Еще недавно ни Алик Сайфулин, на Игорь Таушканов не знали, что будут писать картины. Не удивительно поэтому, что их работы так разнятся между собой — каждая смотрится как этап, своего рода эксперимент в поиске живописного амплуа.
Самая ранняя из картин Таушканова в этом зале — автопортрет (1985), выдержанный в традиционной реалистической манере: суровая красочная гамма, раскаленные еще задолго до Игоря метафоры — брошенная гитара, рвущее рубашку пламя (не то выбивающийся наружу сердечный огонь, не то спаленные до взмаха Икаровы крылья). Все здесь указывает на точный адрес истоков вдохновения: искусство шестидесятых. В культурном наследии последующих десятилетий легко подобрать аналоги другим работам, написанным на библейские и мифологические сюжеты. В пестром их ряду особенно заметны небольшие шелковые панно с изображением Ибис — очень красивые, свободные от груза невольных цитат и выдающие прошлый дизайнерский опыт Игоря.
Еще выделяется в общем ряду — словно взволнованная нервная фраза в приглушенном разговоре — картина Таушканова, где преследующие друг друга широкие цветовые пятна растворили в себе контуры персонажей (названия у нее, как и у других представленных здесь работ, нет): воображению зрителя рисуются на опустошенном красочным полыханьем холсте жесткие скрепы любовного треугольника…

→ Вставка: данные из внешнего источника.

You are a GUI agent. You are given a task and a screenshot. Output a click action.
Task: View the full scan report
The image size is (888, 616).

Интересно, что холст покрыт краской не с помощью кистей — это отлип с полиэтиленовой пленки. Игорь — увлеченный экспериментатор в области монотипии. Он раскладывает пленку на столе, наносит пальцами краску и получает подвижные и плоские пятна-отпечатки. Или же покрывает пленкой рельефную поверхность, а краску выдувает из распылителя, и тогда изображение наследует форму рельефа, обнаруживает сходство со светотеневой живописью. Отпечатки с пленки делаются либо — традиционно — на бумаге, либо — довольно неожиданно — на холсте или шелке.

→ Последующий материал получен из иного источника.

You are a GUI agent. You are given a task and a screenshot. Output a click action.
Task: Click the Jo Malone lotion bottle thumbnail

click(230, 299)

С большим азартом Игорь включается не только в технические эксперименты — часто его работы рождаются как реплики на прежние собственные картины или картины друзей, составляя вместе с ними дуэты и трио некоего живописного джаза.
В соседстве с этими плодами рискованых опытов неистощмимого на выдумки Игоря Таушканова работы обоих Говорухиных подкупают спокойной ясностью и простотой форм, обещанием вернуть миру, уставшему от постмодернистских игр, первобытную красоту и невинность. Теплый цвет необожженной глины, плавные линии силуэтов — это керамика Валерия Говорухина; теплые тона и певучие линии — это живопись Наташи. Художница пишет маслом прозрачно, как акварелью, — словно берет непричастную к земному высокую чистую ноту. И оттого в девушке, наклонившей кувшин с молоком, (сюжет одной из ее картин) все видят Марию.
И все же самые яркие впечатления оставили у меня работы Альберта Сайфулина. Несколько лет поисков, когда в ход шли дощечки ДВП от посылочных ящиков, эмульсионка и прочие подручные средства, прошли — отношения Алика с живописью вполне оформились. Совместную выставку Олега Елового и Альберта Сайфулина “Здравствуй, мир!” (1996) запомнили в Екатеринбурге, Челябинске и здесь, в Каменске. Сегодня перед нами художник с обозначившимся творческим почерком — приверженец традиционной техники холста и масла, адепт “простого искусства”. Его картины населены крупными уплощенными формами, зрительскому взгляду и воображению предоставлена известная свобода в их трактовке. В образах большой белой картины, оказавшейся центром экспозиции, зрители угадывают кто лотос, царственно несущий огромный белый бутон, кто скользящие в тумане лодки-пироги, кто — розового слона, увлекаемого холодными щупальцами осьминога. Неизменным при таком обилии интерпретаций остается эмоциональный строй, тональность каждой работы. Белое в ансамбле с серым и розовым неизменно вызывает состояние просветленности и созерцательности. Настойчиво пробуждаются музыкальные ассоциации — впрочем, вполне возможно, что тут у меня субъективное: сказывается либо слабость воображения, либо чрезмерная осведомленность. Ибо друзья Алика наперебой рассказывают о его красивом голосе и песнях под гитару, которые он сам же сочиняет и сам поет.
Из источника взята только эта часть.